Extend the article on Montessori's education of the senses by writing what comes after its last sentence.

● **Text segment**:
►
Montessori revolution in the education of the senses

A POINT OF AWARENESS - Preciosa S. Soliven -

(Part 5 of a series on Montessori Revolution in Education)

Alongside her discovery of Movement Education was Dr. Maria Montessori’s Education of the Senses. She constantly claimed that it was the child who taught her. Taught her how he learns in a spontaneous and easy way as early as infancy. And as a scientist she carefully watched and marveled, constantly analyzed, compared, tabulated these various observations. Then she looked for tools or materials and the accompanying curriculum to match each of his stages of development up to adolescence.

The wonderful gift of the senses

When the “fortune” or “dieffenbachia” ornamental plants are cut and replanted, the remaining stump eventually develops two or three new plants from the remaining nodes. What seems to wound the plant actually gives it more life.

In the same way, when Helen Keller was born and later her parents observed that she was also deaf, the loss of her vision and her hearing made her a better person. But it needed the love and persistence of her governess Ann Sullivan to help her conquer her handicaps.

Helen developed extra senses which helped the people with healthy vision “to see another beautiful world” on earth. Helen’s famous lectures and letters include her correspondences with Dr. Montessori.

The 3 CD-ROMs

Teachers traditionally teach subjects for the mind. Language, Math, History, and Sciences classified as “subjects” are made for mostly intangible abstract ideas which are expected to fill up the students’ minds.

The old philosophy is that upon birth the child’s mind is believed to be tabula rasa or blank. It is compared to an empty jar or a shapeless clay which both parents and teachers must work with since as adults they are the all-knowing authority figure rearing and teaching children conducted by lecturing or dictation. Thus, children are expected to memorize without really sufficient comprehension.

Herein Dr. Montessori observed is the source of conflicts between the child and the adult. Being a doctor, Montessori observed that the developing child by the Laws of Nature is programmed in three different ways.

As in computer language, there is a different CD-ROM for every six years of the child’s “period of construction”: from birth to six; from seven to 12; and from 13 to 18. It is said that true educators have tapped into Dr. Montessori’s discoveries, of these three super computers. Let me concentrate on the first period when the child learns sensorially.

Mother Nature endowed Infancy (birth to six years old) the powerful Absorbent Mind by which a child learns through movement and the senses; while for the six to 12 years old, the enormous reasoning power and the moral judgment develops. This can only be satisfied by a culture-loaded Cosmic Curriculum coupled with an active Scouting program as the grade schoolers are eager to know life beyond the four walls of the classroom. By high school (12-18 years old), the intelligence weakens to give way to the teenagers’ emotional development and creative talent to acquire economic independence.

Why pre-schoolers can’t be ‘taught’?

Dr. Montessori calls the child during the first three years “mira” or “wonderer”. Using his eyes, his touch and ears, he lifts ideas or the qualities of all objects around him. Therefore, the unconscious Absorbent Mind enables the infant to acquire independence in movement and speech.
◄
● **Given material**:
►
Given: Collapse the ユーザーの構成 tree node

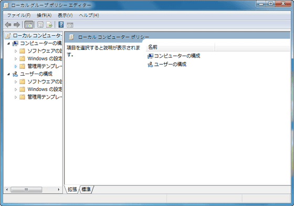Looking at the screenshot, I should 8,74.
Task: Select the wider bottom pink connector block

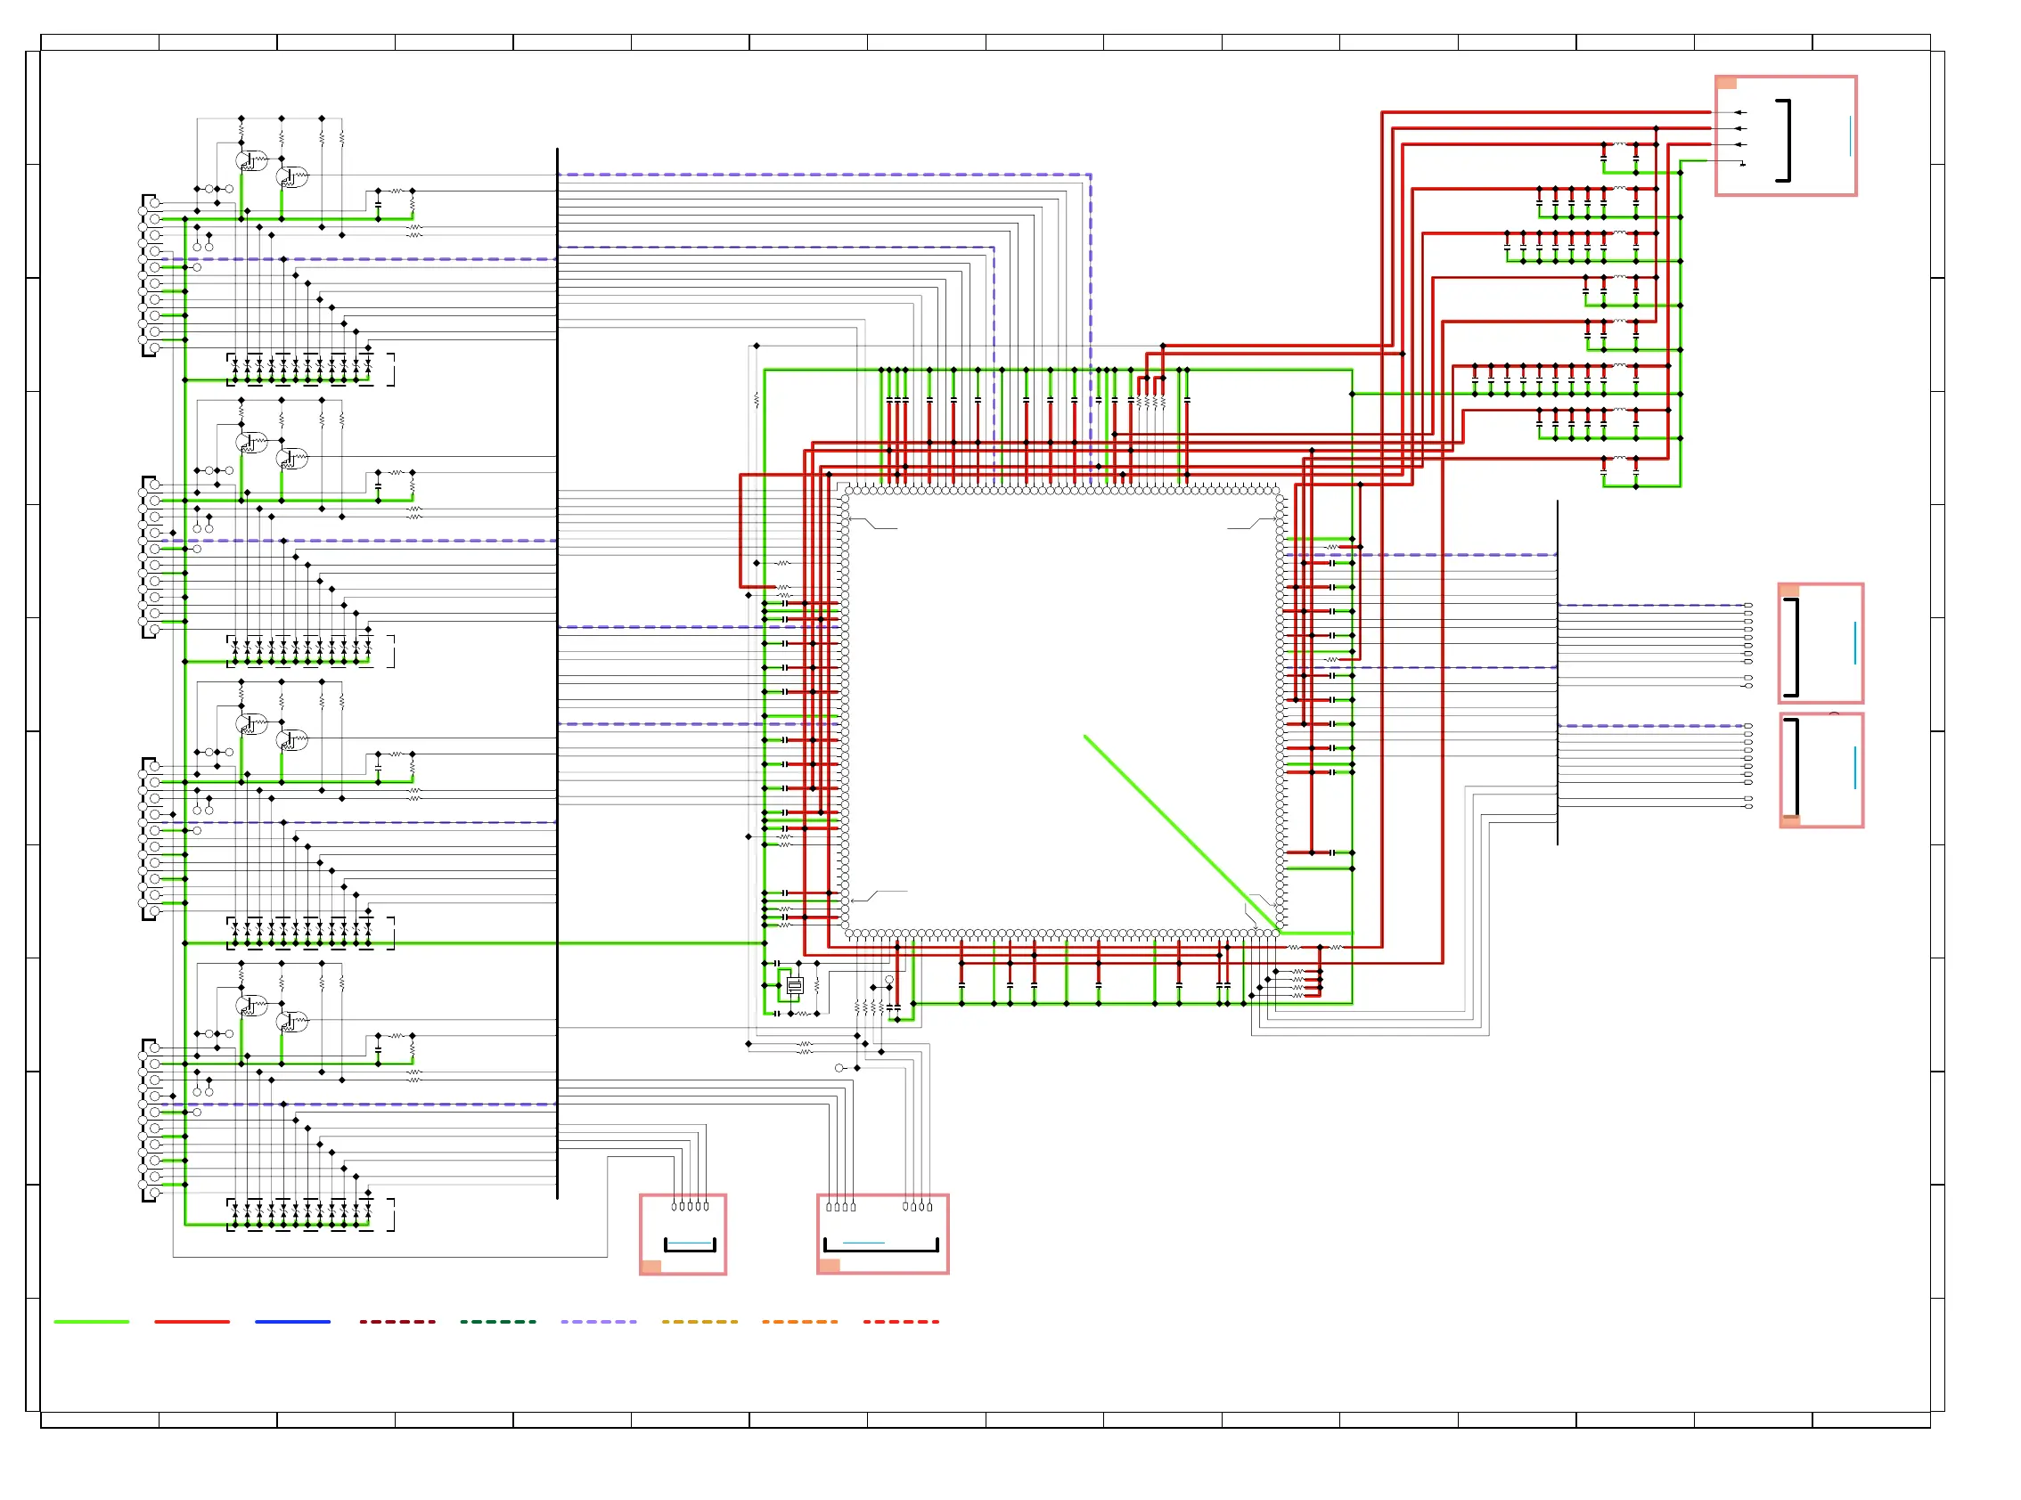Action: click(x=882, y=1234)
◄
● **Reply**:
Great stress is laid on how the teacher should make her lesson plan beforehand with their “preparation, presentation, application, association, etc.” The teacher concerns herself very intimately with what goes on in the mind of the child.

Dr. Montessori agrees that truly there are laws which govern the child’s apprehension of knowledge. Admittedly the mind of the learner is something very wonderful, mysterious and difficult to understand. However, she asserts that it is not only difficult to penetrate into these mysteries, but also as teachers, “We should divest ourselves of the desire to do so. What goes on in this mysterious center of the child’s creative intelligence is his secret, and we must respect that secret.”

Have you ever thought of how adults, even parents, unknowingly allowed infants freedom so that they learn to speak and walk by themselves? What if a solicitous mother insists on giving her firstborn speech lessons, identifying names of people and objects within the home? We know that this is not needed. Even a baby orphaned of both parents can speak and walk within one year.

Thus, the difference between a regular teacher and a Montessori teacher, is that the latter understands the true nature of preschooler. To respect this, a “prepared environment” of work materials is provided. The professional skill of the Montessori trained teacher is called the “mastery of serving the periphery”.

The creative “center” or the intelligence can only be stimulated indirectly through the “periphery”. The latter refers to movement and the senses during the first six years of life. Practical Living exercises develop the child’s independence in work while the Sensorial apparata sharpen and organize his various senses.

What can our eyes see?

The VISUAL materials serve the chromatic sense, sense of shape, and sense of dimension. There are three boxes of Color Tablets: Box I has three pairs of red, yellow and blue tablets. Box II has eight pairs, red, orange, yellow, green, blue, black and white. Box III has eight shades of the above six colors plus gray, the combination of black and white.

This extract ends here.